**Prompt**
Begin with the line containing "Click the 明細 column header", end with the last line of the records, and retype everything in between exactly, without the pictures.

**Input data**

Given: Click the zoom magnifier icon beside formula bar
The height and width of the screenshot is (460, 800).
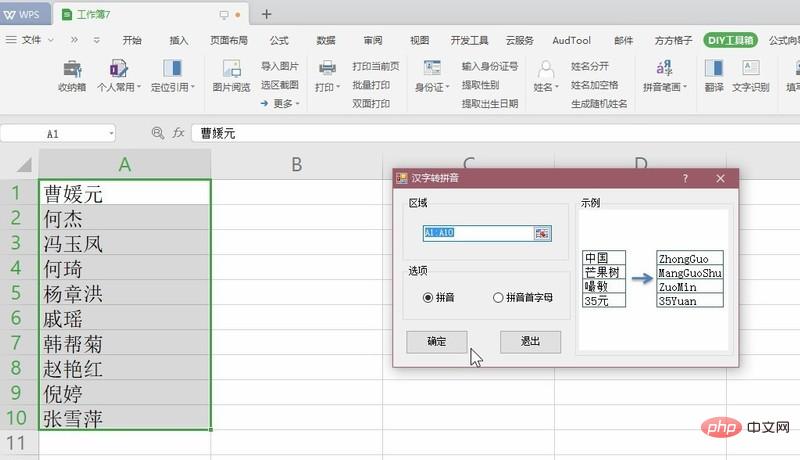Looking at the screenshot, I should click(157, 132).
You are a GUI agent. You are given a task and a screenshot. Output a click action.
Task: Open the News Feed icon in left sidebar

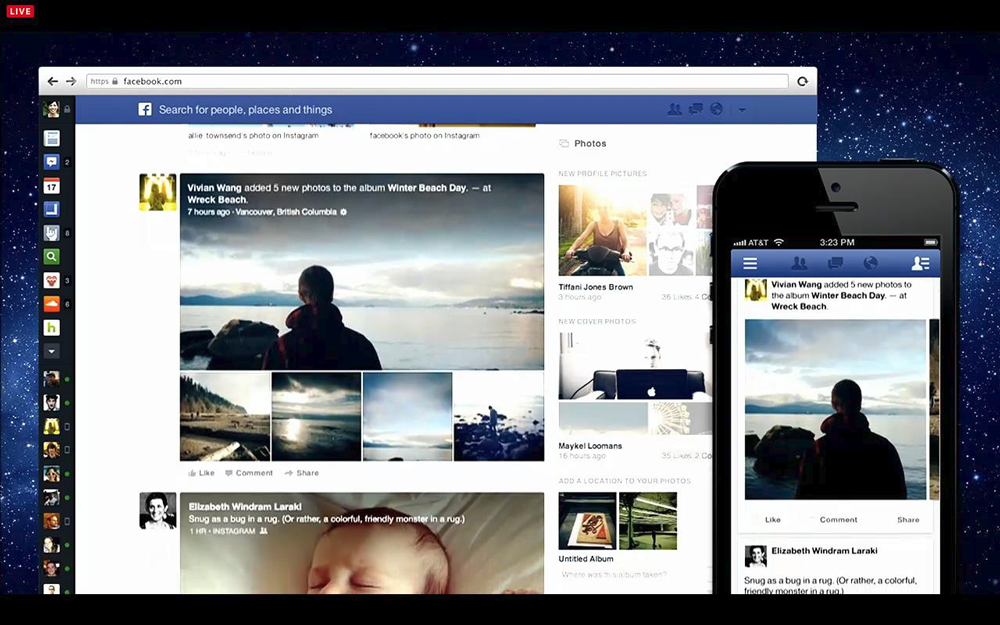52,138
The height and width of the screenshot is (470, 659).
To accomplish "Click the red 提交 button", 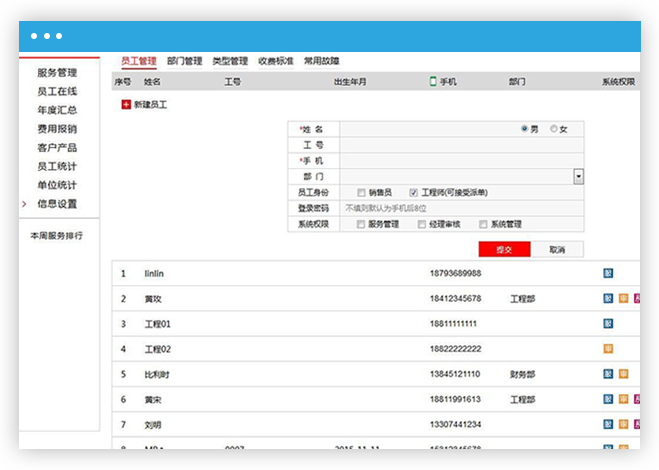I will (506, 249).
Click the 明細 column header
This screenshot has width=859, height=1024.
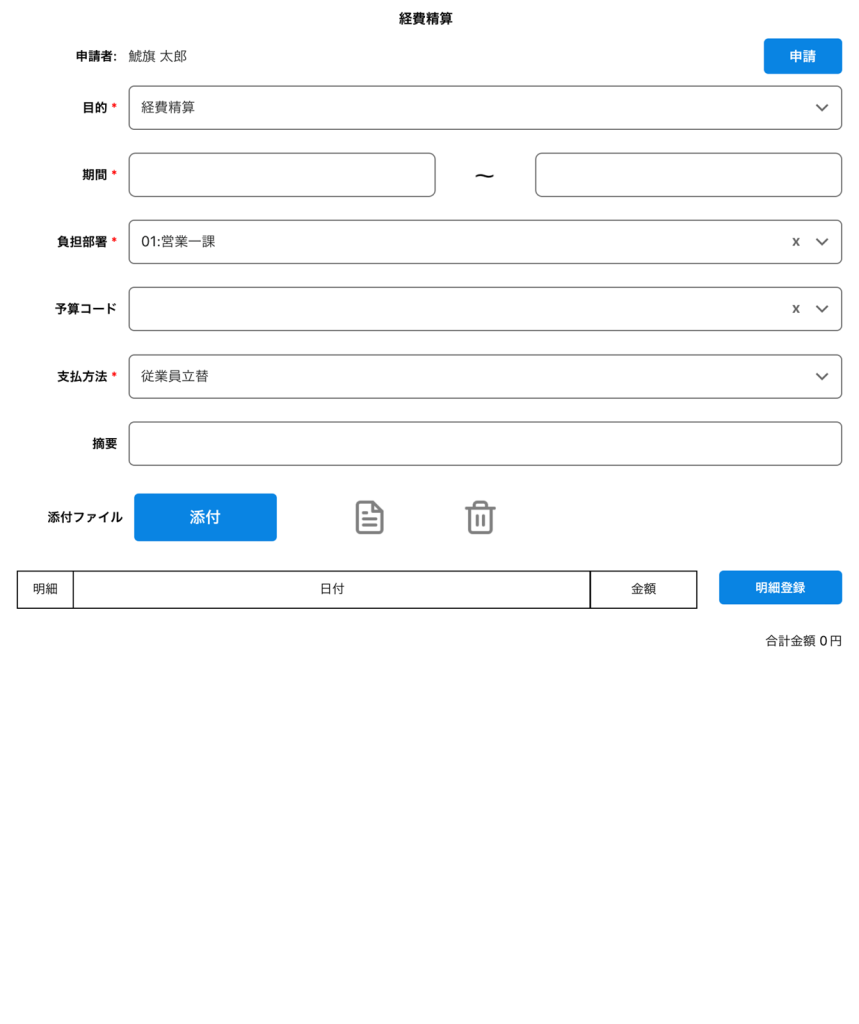[x=45, y=590]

**Response for this exercise**
Click the 明細 column header
This screenshot has width=859, height=1024.
[x=45, y=590]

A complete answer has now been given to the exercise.